Text section:
- Opening Delimiter -

Helicopter Sea Combat Squadron 23 (HSC-23), also known as the "Wildcards", are a United States Navy helicopter squadron based at Naval Air Station North Island in San Diego, California. The "Wildcards" currently fly the MH-60S Seahawk helicopter and the MQ-8C Firescout. HSC-23 is the sister squadron of the HSC-21 "Blackjacks" stationed at Naval Air Station North Island.

==History==
Helicopter Sea Combat Squadron 23 was established on 29 September 2006 at Naval Air Station North Island in San Diego, California.

On 26 January 2007, a MH-60S assigned to HSC-23 Detachment Three, and underway on USS Bonhomme Richard, crashed while conducting in-flight operations training off the coast of Southern California. The crash of Bullet 10 resulted in the deaths of four crew members:

- LT Adam Dyer, Helicopter Aircraft Commander (HAC);

- LTJG Laura J. Mankey, Pilot;

- AW1 Cory Helman, Search and Rescue (SAR) Aircrew; and,

- AW2 (AW/NAC) Christopher M. Will, SAR Aircrew Chief.

After refueling and retrieving box lunches, Bullet 10 departed the ship. At 1407, Bullet 10 requested and received permission to climb to 1,000 feet for training. At 1414, Bullet 10 reported "ops normal." At 1423:54, Bullet 10's Electronic Locator Transmitter (ELT) sounded. At 1423:56 a "mayday" call was made. During the mayday call, the HAC is overheard telling the crew to "strap in PCL, PCL." At 1424:03, the ELT stopped transmitting. At 1424, Bonhomme Richard reported the crash and sent Bullet 11 to conduct SAR. At 1435, a SAR swimmer successfully recovered the body from the water. The SAR effort would continue for the next 24 hours involving multiple air and waterborne assets, including all Bonhomme Richard ship assets as well as some Coast Guard assets. At 1505, 27 January 2007, the SAR effort was terminated and three missing crewmembers were declared "Lost at Sea."

On 16 February 2007, during salvage operations, the wreckage of Bullet 10 and the remains of the three missing crewmembers were recovered. Subsequent engineering reports revealed that the damage to Bullet 10 is consistent with the aircraft entering the water in a tail-down, right roll altitude with the aircraft having a backward momentum.

At the time of the incident, the weather satisfied the Visual Flight Rules (VFR) conditions. Based on review of training records, all crewmembers had the sufficient training, experience and skill to handle in-flight emergencies related to flight control. Moreover, all crewmembers were cleared of all medical conditions or medications which could have caused this mishap.

=== Artemis II recovery ===
On April 10, 2026, USS John P. Murtha served as the recovery vessel for the Orion spacecraft Integrity and its crew during the Artemis II mission. It carried MH-60S Sea Hawk helicopters from HSC-23.

- Closing Delimiter -

Extracted information:
- Opening Delimiter -

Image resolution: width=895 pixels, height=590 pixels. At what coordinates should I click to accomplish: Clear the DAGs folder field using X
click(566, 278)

- Closing Delimiter -
- Opening Delimiter -

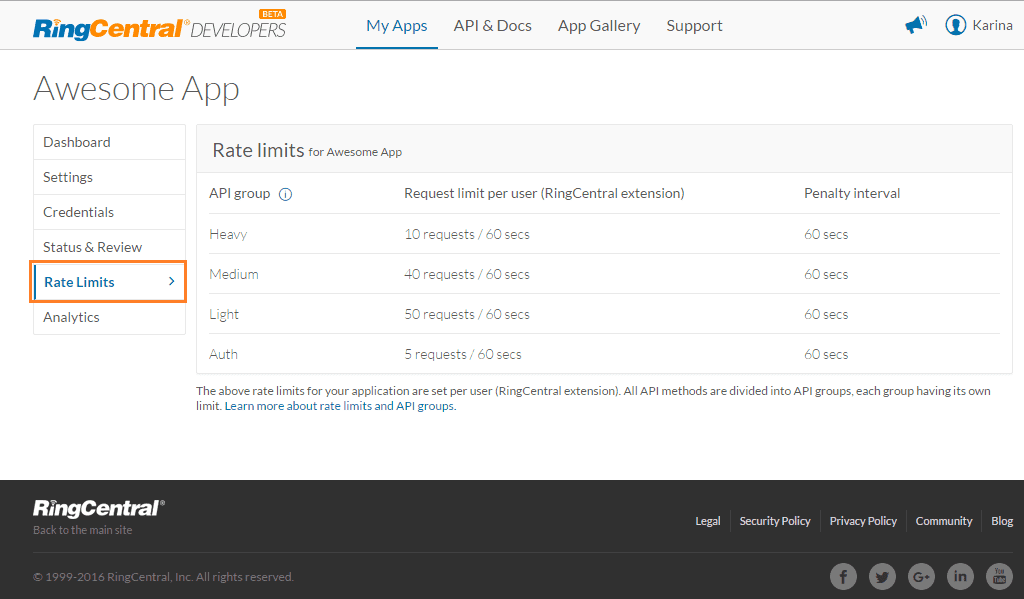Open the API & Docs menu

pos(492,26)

- Closing Delimiter -

Exercise instructions:
[A] Answer these questions using the HSC-23 text. Mark each answer to match its question.
(i) On what date was HSC-23 established?
(ii) At what time did Bullet 10 report "ops normal"?
(iii) Which ship served as the recovery vessel for the Orion spacecraft Integrity?
[B] Using the HSC-23 text, list every crew member who died in the Bullet 10 crash, along with each one's role.

Answer set:
[A]
(i) 29 September 2006
(ii) 1414
(iii) USS John P. Murtha

[B]
- LT Adam Dyer, Helicopter Aircraft Commander (HAC)
- LTJG Laura J. Mankey, Pilot
- AW1 Cory Helman, Search and Rescue (SAR) Aircrew
- AW2 (AW/NAC) Christopher M. Will, SAR Aircrew Chief